Please render the data below as a JSON list of strings, one string per line and no blank lines, leaving out the pictures.

##### RECORDED INFORMATION #####

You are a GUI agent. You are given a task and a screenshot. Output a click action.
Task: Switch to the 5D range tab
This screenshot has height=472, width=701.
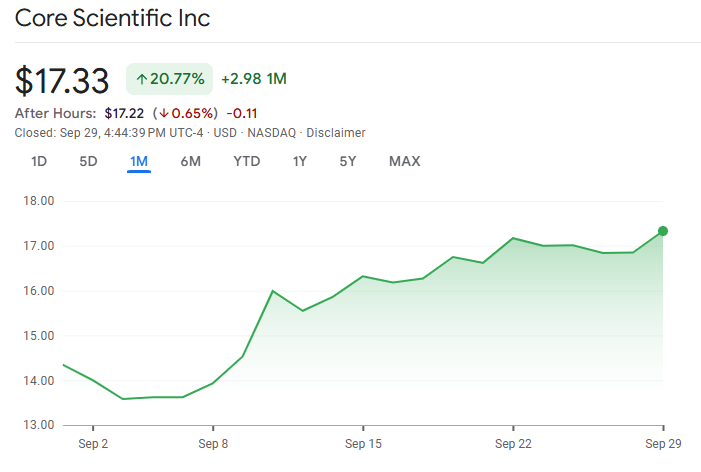tap(89, 161)
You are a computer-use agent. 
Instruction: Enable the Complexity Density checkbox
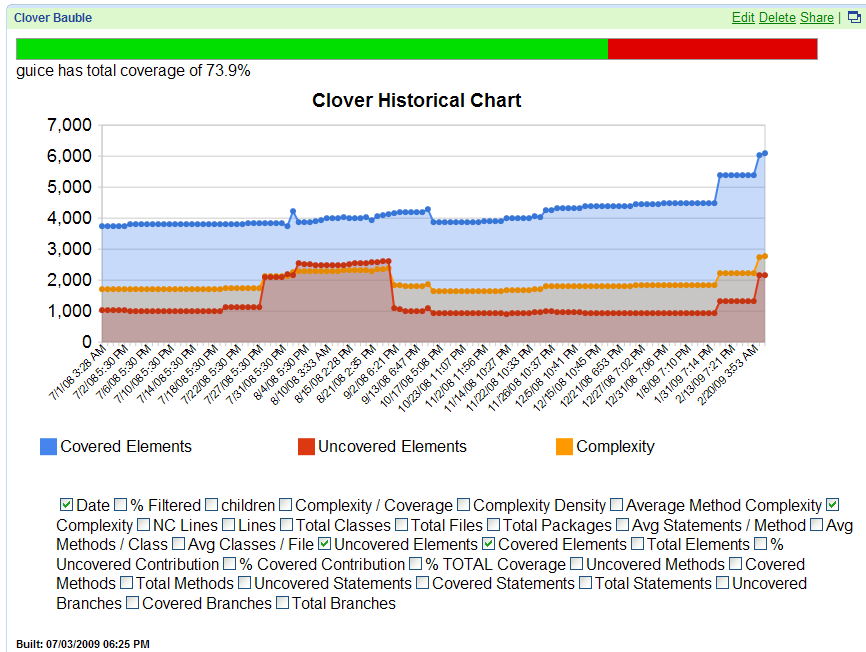click(x=462, y=506)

#####

THE OUTPUT |
[
  "You are a GUI agent. You are given a task and a screenshot. Output a click action.",
  "Task: Switch to the 5D range tab",
  "This screenshot has height=472, width=701.",
  "tap(89, 161)",
  "You are a computer-use agent. ",
  "Instruction: Enable the Complexity Density checkbox",
  "click(x=462, y=506)"
]